#### What you should do
All of the records should be restated word for word.
##### Extracted records #####
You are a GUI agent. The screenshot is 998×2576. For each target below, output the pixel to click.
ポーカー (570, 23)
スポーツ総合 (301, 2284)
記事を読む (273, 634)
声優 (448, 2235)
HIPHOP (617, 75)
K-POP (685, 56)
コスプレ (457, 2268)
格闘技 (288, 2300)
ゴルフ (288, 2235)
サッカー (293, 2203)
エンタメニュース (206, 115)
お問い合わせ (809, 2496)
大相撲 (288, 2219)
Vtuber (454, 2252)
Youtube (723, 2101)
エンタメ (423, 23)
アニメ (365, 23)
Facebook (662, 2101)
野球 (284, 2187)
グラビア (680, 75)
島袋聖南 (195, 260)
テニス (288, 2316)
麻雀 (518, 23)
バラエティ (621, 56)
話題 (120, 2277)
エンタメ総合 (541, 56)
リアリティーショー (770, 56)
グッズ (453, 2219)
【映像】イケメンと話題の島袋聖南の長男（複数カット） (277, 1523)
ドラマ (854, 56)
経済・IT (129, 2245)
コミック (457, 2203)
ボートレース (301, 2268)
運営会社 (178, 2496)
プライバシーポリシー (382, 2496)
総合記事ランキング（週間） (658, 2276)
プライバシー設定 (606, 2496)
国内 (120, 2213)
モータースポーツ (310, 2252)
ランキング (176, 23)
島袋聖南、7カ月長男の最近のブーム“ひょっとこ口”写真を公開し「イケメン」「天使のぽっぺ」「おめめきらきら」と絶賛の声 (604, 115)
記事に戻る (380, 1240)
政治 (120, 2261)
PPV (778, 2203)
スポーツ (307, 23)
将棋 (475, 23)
#####
#### Answer below
You are a GUI agent. The screenshot is 998×2576. For each target below, output the pixel to click.
ポーカー (570, 23)
スポーツ総合 (301, 2284)
記事を読む (273, 634)
声優 (448, 2235)
HIPHOP (617, 75)
K-POP (685, 56)
コスプレ (457, 2268)
格闘技 (288, 2300)
ゴルフ (288, 2235)
サッカー (293, 2203)
エンタメニュース (206, 115)
お問い合わせ (809, 2496)
大相撲 (288, 2219)
Vtuber (454, 2252)
Youtube (723, 2101)
エンタメ (423, 23)
アニメ (365, 23)
Facebook (662, 2101)
野球 (284, 2187)
グラビア (680, 75)
島袋聖南 (195, 260)
テニス (288, 2316)
麻雀 (518, 23)
バラエティ (621, 56)
話題 (120, 2277)
エンタメ総合 (541, 56)
リアリティーショー (770, 56)
グッズ (453, 2219)
【映像】イケメンと話題の島袋聖南の長男（複数カット） (277, 1523)
ドラマ (854, 56)
経済・IT (129, 2245)
コミック (457, 2203)
ボートレース (301, 2268)
運営会社 (178, 2496)
プライバシーポリシー (382, 2496)
総合記事ランキング（週間） (658, 2276)
プライバシー設定 (606, 2496)
国内 (120, 2213)
モータースポーツ (310, 2252)
ランキング (176, 23)
島袋聖南、7カ月長男の最近のブーム“ひょっとこ口”写真を公開し「イケメン」「天使のぽっぺ」「おめめきらきら」と絶賛の声 (604, 115)
記事に戻る (380, 1240)
政治 (120, 2261)
PPV (778, 2203)
スポーツ (307, 23)
将棋 (475, 23)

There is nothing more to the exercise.